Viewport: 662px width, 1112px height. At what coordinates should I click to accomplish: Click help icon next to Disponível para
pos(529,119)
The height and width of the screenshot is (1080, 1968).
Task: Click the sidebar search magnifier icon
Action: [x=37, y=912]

▸ **TASK ITEM**: When the entries above are retyped, each line must stay exactly as it is.

▸ **TASK ANSWER**:
Viewport: 662px width, 1112px height. At what coordinates should I click to accomplish: Click help icon next to Disponível para
pos(529,119)
The height and width of the screenshot is (1080, 1968).
Task: Click the sidebar search magnifier icon
Action: [x=37, y=912]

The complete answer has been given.